**What to work on:** Look through the entries. Copy each line that has the word "agent".

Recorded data
[Start of Attachment]

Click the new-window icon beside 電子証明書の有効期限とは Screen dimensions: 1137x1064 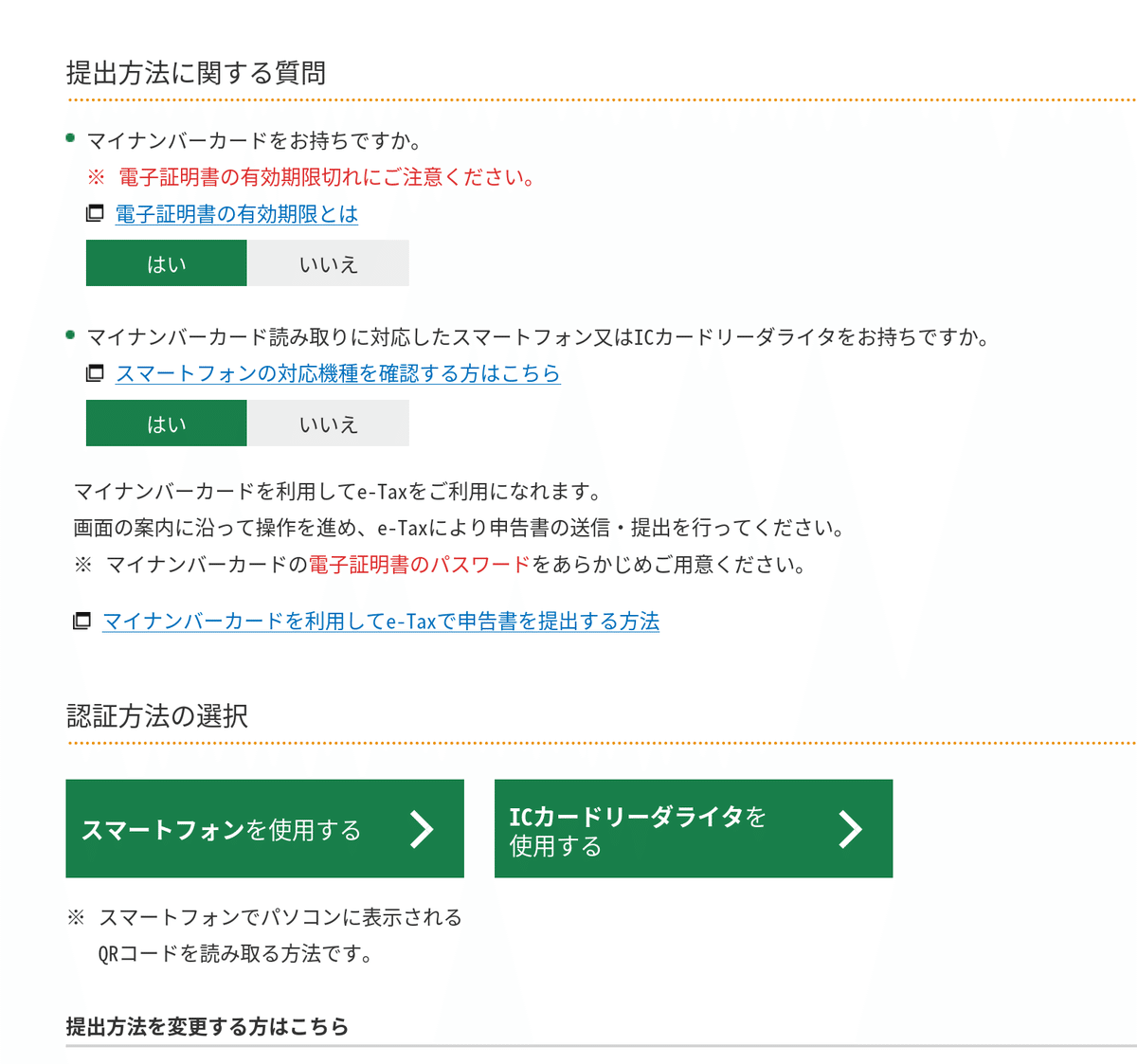pyautogui.click(x=95, y=213)
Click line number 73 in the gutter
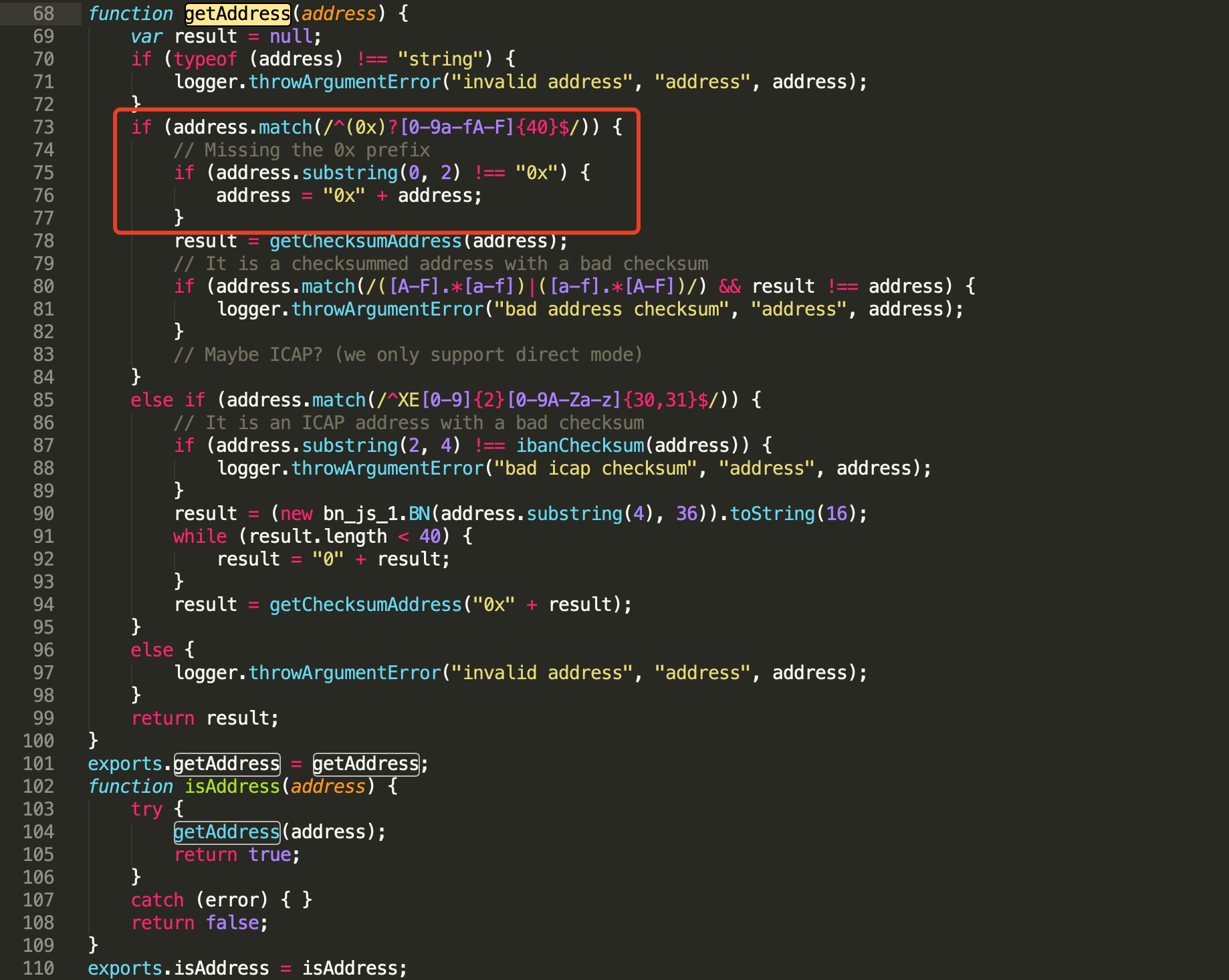1229x980 pixels. 43,127
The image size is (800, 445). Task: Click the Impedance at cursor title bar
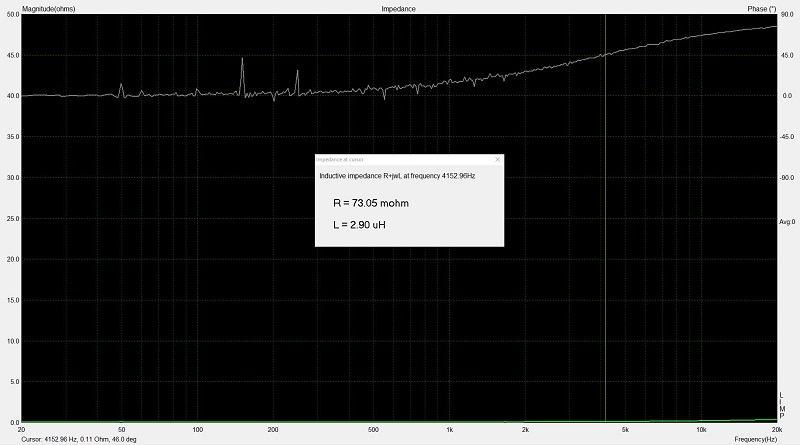(400, 160)
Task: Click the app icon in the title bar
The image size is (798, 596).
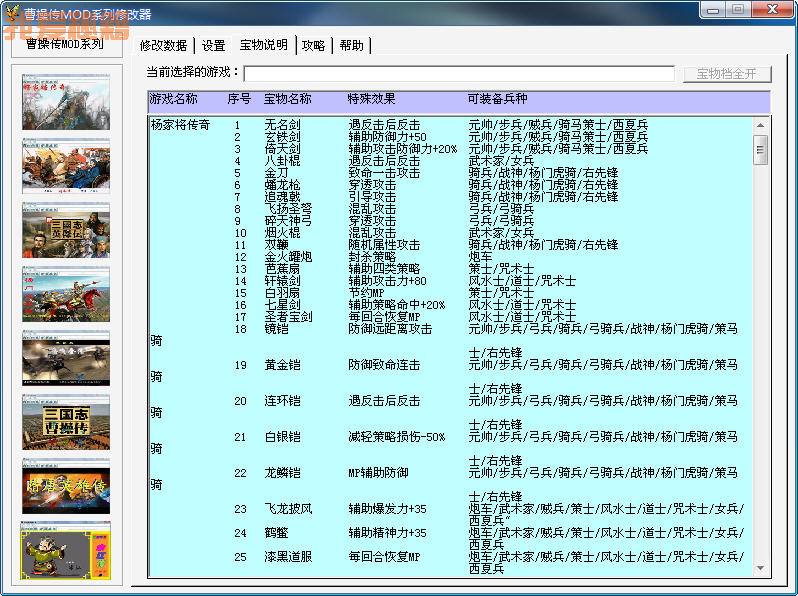Action: point(14,14)
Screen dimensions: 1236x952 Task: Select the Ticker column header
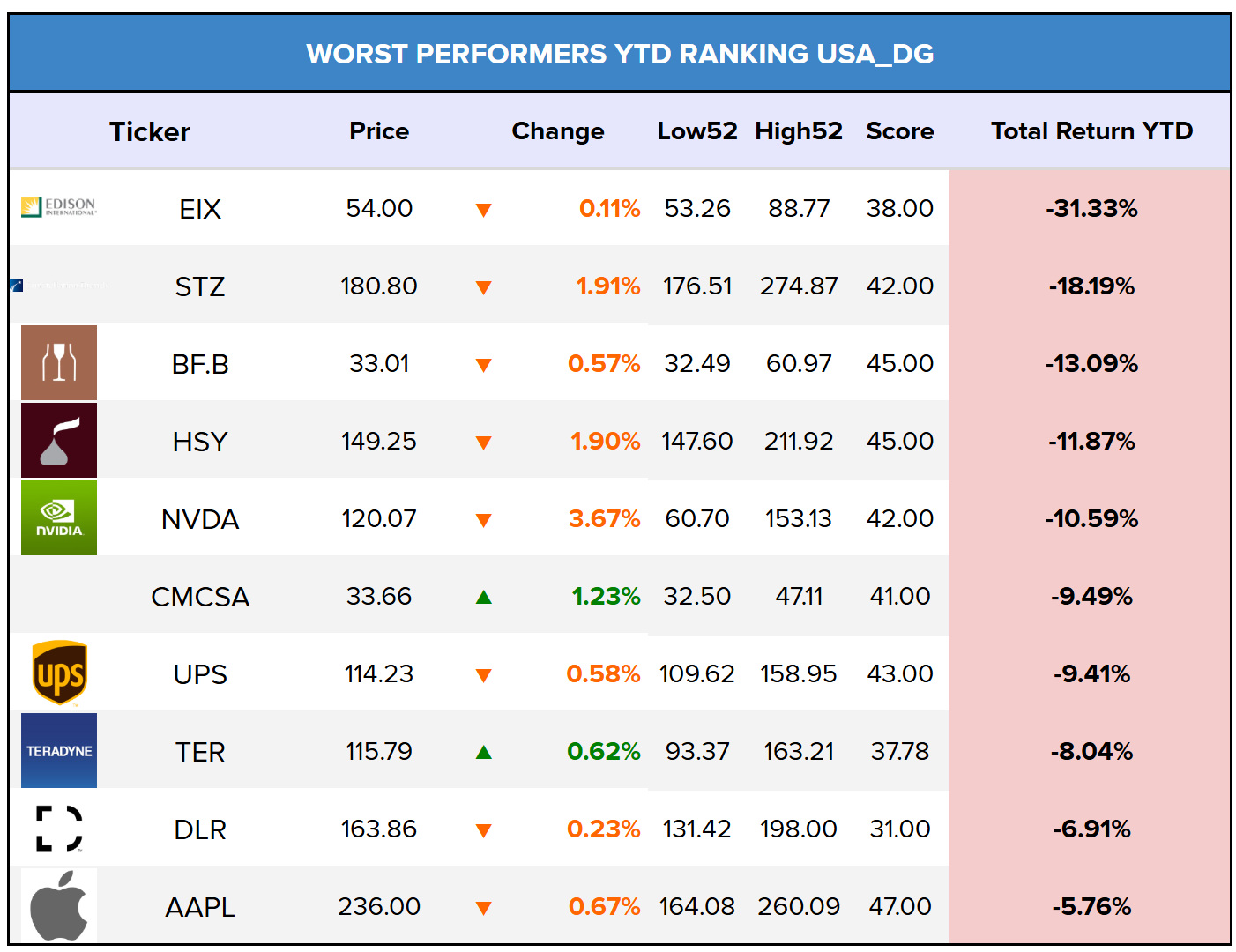click(150, 131)
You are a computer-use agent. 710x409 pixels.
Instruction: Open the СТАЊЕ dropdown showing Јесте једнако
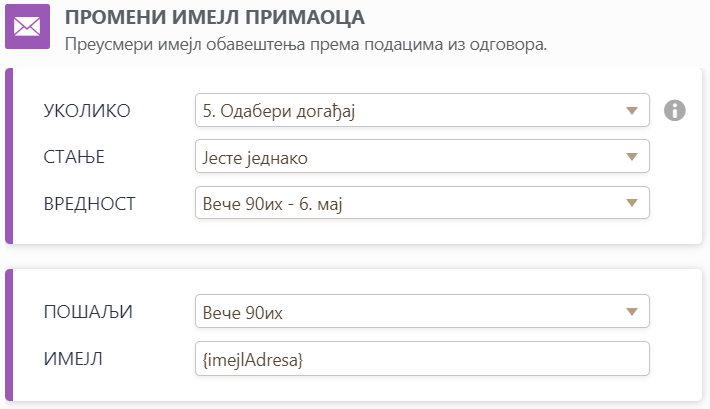coord(412,156)
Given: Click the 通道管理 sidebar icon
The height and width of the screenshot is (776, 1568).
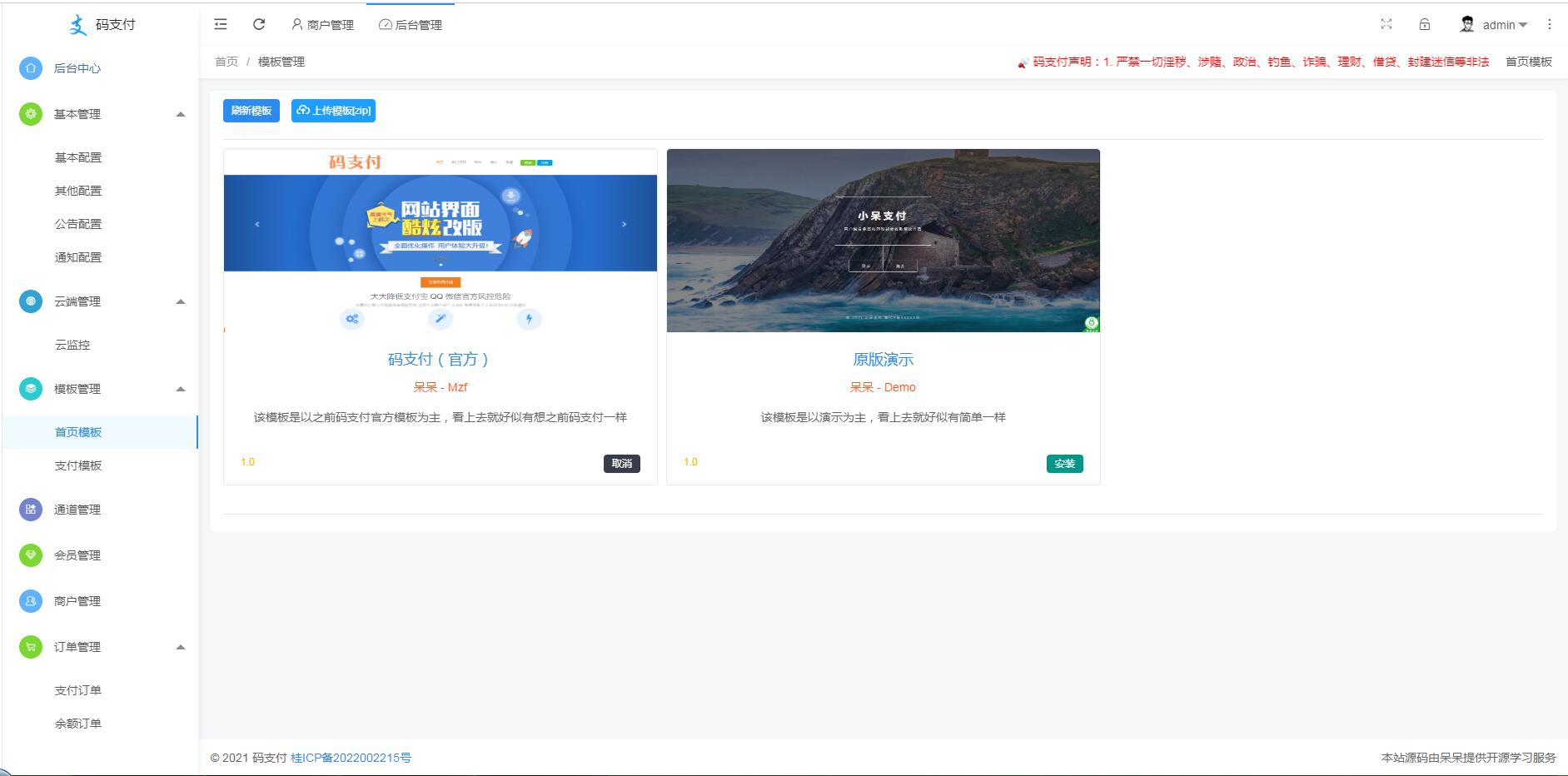Looking at the screenshot, I should click(31, 510).
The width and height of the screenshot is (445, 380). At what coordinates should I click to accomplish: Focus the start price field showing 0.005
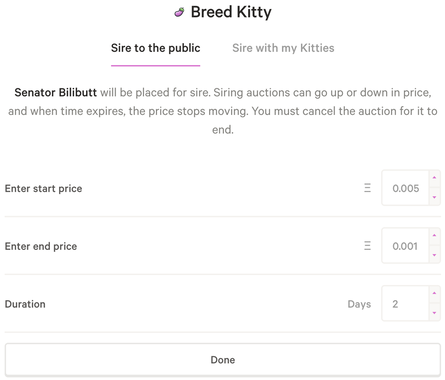pyautogui.click(x=405, y=188)
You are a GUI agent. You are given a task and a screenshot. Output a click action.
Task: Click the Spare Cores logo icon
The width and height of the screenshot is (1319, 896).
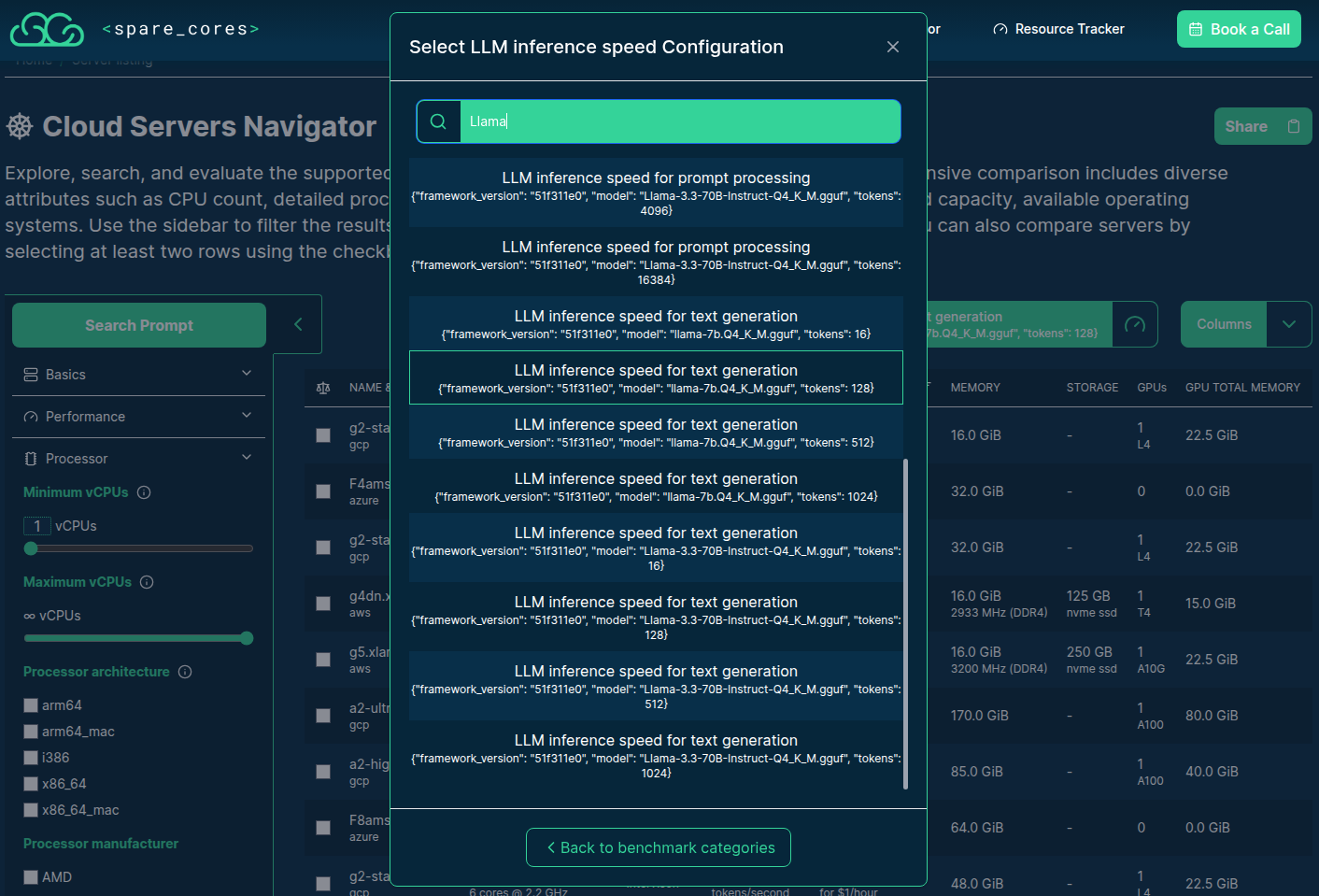47,30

[End of Attachment]

**Written answer:**
You are a computer-use agent. 710x409 pixels.
You are a GUI agent. You are given a task and a screenshot. Output a click action.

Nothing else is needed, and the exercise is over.